Currently WTF::String always uses 16-bit buffers. This can be wasteful, because many strings only contain characters which are 8-bit.

I did some testing on various sites, and found there would be savings of 500k-2MB (3-5% total memory usage) if we managed to store all the strings that don't contain double-byte characters in 8-bit buffers. Getting this right would definitely be difficult, but I think it's worth investigating.
Comment 1 Gavin Barraclough 2011-08-12 15:56:52 PDT
Hi Annie,

Great! - this is definitely something we're keen to see happen.
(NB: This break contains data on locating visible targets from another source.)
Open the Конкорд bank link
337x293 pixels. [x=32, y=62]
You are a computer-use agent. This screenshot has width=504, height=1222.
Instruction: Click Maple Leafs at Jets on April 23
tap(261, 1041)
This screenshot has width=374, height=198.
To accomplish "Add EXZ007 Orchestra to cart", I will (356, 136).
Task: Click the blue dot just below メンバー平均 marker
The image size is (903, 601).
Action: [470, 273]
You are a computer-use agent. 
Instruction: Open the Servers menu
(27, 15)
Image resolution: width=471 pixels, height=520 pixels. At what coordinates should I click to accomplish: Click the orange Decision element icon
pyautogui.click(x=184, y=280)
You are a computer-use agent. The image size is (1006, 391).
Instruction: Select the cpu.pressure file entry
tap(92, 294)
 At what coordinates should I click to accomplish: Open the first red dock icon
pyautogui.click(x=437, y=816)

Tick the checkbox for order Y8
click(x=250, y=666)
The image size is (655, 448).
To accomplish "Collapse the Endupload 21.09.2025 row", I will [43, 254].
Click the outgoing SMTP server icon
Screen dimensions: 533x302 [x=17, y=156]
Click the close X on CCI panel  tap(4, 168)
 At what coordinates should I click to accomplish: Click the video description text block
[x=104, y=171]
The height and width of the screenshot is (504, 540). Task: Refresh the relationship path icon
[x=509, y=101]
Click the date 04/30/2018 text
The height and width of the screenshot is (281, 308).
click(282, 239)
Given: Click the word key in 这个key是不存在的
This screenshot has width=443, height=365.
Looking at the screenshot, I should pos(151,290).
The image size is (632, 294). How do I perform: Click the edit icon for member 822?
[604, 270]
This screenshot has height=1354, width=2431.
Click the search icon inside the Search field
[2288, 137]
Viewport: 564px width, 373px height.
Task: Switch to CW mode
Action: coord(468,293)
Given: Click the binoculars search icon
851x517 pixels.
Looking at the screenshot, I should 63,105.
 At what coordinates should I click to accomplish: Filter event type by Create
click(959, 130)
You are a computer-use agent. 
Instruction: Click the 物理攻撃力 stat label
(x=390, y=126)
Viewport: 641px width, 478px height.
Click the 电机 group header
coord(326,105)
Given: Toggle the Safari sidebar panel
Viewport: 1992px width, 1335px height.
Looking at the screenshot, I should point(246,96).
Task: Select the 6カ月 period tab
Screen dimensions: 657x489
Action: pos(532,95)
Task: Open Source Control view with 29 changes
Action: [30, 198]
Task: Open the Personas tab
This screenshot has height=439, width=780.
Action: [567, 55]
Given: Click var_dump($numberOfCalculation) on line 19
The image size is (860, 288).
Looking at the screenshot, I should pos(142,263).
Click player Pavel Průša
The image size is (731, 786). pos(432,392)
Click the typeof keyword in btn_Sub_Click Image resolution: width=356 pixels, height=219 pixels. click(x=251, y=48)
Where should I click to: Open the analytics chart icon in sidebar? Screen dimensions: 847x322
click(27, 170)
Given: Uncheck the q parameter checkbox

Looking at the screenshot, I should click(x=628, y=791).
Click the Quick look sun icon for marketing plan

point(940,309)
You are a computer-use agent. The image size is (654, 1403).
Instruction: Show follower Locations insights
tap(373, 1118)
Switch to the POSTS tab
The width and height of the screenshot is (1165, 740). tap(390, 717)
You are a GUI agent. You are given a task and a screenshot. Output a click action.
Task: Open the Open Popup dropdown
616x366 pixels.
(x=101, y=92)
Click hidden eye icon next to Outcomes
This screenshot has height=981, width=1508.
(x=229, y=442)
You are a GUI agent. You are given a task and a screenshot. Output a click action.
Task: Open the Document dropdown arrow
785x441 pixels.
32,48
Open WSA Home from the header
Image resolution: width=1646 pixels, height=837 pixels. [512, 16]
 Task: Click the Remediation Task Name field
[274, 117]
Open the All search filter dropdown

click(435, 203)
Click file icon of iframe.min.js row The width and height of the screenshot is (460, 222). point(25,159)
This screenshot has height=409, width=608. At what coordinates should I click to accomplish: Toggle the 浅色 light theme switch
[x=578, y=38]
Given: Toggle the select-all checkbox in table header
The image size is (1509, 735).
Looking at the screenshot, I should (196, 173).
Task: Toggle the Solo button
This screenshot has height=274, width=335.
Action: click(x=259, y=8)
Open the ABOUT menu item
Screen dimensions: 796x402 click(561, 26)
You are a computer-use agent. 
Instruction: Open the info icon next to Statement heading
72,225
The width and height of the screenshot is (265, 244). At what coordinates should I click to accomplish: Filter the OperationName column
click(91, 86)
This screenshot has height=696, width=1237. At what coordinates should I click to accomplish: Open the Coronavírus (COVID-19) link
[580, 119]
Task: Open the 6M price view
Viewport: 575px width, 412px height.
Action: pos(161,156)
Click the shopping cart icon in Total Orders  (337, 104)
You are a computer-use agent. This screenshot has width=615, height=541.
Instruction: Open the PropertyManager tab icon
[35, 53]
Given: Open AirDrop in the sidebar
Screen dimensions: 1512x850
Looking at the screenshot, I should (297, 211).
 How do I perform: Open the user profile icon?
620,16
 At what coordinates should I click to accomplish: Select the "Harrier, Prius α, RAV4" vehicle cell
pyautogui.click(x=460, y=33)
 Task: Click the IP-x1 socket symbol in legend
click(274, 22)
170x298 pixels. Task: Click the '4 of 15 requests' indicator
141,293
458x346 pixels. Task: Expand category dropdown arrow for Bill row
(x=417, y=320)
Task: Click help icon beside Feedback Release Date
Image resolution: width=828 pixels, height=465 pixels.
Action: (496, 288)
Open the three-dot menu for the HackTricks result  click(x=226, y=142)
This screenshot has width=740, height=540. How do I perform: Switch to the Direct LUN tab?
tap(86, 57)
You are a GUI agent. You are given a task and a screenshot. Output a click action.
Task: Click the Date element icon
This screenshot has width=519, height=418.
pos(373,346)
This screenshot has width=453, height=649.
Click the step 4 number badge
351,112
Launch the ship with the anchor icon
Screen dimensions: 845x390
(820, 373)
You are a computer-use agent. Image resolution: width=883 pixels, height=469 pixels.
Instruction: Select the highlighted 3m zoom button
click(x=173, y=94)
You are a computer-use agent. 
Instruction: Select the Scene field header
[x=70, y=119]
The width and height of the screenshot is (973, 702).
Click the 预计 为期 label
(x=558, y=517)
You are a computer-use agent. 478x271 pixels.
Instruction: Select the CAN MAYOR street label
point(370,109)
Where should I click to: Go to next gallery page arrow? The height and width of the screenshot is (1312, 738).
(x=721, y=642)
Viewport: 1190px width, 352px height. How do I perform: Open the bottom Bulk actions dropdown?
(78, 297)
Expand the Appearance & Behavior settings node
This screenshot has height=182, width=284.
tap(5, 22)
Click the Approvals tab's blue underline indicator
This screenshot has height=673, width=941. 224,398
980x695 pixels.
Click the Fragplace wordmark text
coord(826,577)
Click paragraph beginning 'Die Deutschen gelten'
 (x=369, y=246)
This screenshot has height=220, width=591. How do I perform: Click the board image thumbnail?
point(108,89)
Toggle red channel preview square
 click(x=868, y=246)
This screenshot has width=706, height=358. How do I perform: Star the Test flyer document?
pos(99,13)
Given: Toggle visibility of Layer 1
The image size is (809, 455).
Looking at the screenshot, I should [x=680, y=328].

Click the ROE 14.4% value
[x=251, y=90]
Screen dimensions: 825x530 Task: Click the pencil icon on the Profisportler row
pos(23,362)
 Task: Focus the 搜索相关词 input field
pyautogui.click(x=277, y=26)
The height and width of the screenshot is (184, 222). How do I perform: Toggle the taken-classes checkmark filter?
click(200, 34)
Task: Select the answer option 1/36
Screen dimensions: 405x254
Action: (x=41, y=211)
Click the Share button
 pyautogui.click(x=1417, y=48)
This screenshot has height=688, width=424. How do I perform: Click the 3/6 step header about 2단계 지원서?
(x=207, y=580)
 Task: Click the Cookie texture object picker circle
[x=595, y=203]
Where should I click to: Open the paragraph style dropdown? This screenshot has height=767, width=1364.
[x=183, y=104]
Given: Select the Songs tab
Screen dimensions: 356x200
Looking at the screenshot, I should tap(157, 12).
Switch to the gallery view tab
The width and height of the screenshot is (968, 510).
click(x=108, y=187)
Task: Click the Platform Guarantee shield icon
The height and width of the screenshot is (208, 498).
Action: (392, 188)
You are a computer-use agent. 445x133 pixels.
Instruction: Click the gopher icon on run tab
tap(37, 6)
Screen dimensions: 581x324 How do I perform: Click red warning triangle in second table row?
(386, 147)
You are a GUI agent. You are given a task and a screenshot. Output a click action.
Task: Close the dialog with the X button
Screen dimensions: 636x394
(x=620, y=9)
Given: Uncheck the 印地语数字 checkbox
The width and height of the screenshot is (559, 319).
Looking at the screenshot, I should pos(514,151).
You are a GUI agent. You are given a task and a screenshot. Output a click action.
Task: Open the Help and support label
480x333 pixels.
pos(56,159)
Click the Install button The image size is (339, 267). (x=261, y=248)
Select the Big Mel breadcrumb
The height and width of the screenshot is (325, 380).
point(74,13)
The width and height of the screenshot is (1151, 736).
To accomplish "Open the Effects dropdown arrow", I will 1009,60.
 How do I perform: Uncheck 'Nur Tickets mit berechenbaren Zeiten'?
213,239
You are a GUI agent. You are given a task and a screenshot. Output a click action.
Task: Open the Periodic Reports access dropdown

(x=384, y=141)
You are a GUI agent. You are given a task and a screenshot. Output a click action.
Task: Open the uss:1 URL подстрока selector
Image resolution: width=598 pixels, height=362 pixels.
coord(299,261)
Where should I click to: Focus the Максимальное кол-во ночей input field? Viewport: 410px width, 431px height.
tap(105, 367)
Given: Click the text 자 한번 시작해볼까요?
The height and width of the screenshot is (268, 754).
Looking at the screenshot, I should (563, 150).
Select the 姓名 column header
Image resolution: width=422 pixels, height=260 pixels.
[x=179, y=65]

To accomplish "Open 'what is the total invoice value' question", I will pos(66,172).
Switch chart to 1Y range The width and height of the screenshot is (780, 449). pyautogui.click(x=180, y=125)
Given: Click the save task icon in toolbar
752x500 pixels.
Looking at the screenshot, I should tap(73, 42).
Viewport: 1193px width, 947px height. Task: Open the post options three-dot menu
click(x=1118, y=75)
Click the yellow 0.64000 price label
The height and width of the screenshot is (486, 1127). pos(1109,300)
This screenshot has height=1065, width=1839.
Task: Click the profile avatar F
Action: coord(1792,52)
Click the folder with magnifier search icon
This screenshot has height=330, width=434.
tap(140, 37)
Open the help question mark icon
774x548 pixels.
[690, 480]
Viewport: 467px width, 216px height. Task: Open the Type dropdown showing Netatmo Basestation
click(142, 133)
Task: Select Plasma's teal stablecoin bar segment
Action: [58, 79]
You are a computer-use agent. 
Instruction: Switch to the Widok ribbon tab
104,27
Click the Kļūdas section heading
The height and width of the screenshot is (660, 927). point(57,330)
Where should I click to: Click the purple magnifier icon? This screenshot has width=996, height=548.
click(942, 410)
What are your current plans?  I'm assuming any approach will involve a flag in the StringImpl indicating the format of the character data.  Clearly in many cases where we currently access characters in the string we could be agnostic as to how the data is stored (e.g. change code that calls to characters() to get a const UChar* to instead access one character at a time), however doing so in all cases will be tricky.  One question would be, what do you plan on doing for more difficult cases where we have code expecting to be able to read UFT16 data?  A set of obvious options would seem to be:

(1) Fix them all, make the entire codebase 8-bit string safe, never need to convert or copy.
(2) Create a temporary UTF16 copy as necessary (i.e. when a method that needs a const UChar* is called).
(3) Convert 8-bit strings up to UTF16 when necessary, retaining only the UTF16 copy and freeing the 8-bit source.
(4) Convert 8-bit strings up to UTF16 when necessary, retaining both the UTF16 and 8-bit representations.

(1) Is probably the best option, but is also probably the most work.
(2) Could be a performance regression, if a string may be repeatedly converted.
(3) May be difficult since the underlying buffers of StringImpls may be shared when substrings are created (one StringImpl may have a pointer into another's buffer).  [This may also be fixable, e.g. we could make strings we an offset relative to their buffer's base, or give buffers access to the list of StringImpls referencing them].
(4) In a pathological case would mean that instead of saving 50% of memory used for string data you would start using 150%!

What are your current plans?  Did you have another course of action in mind?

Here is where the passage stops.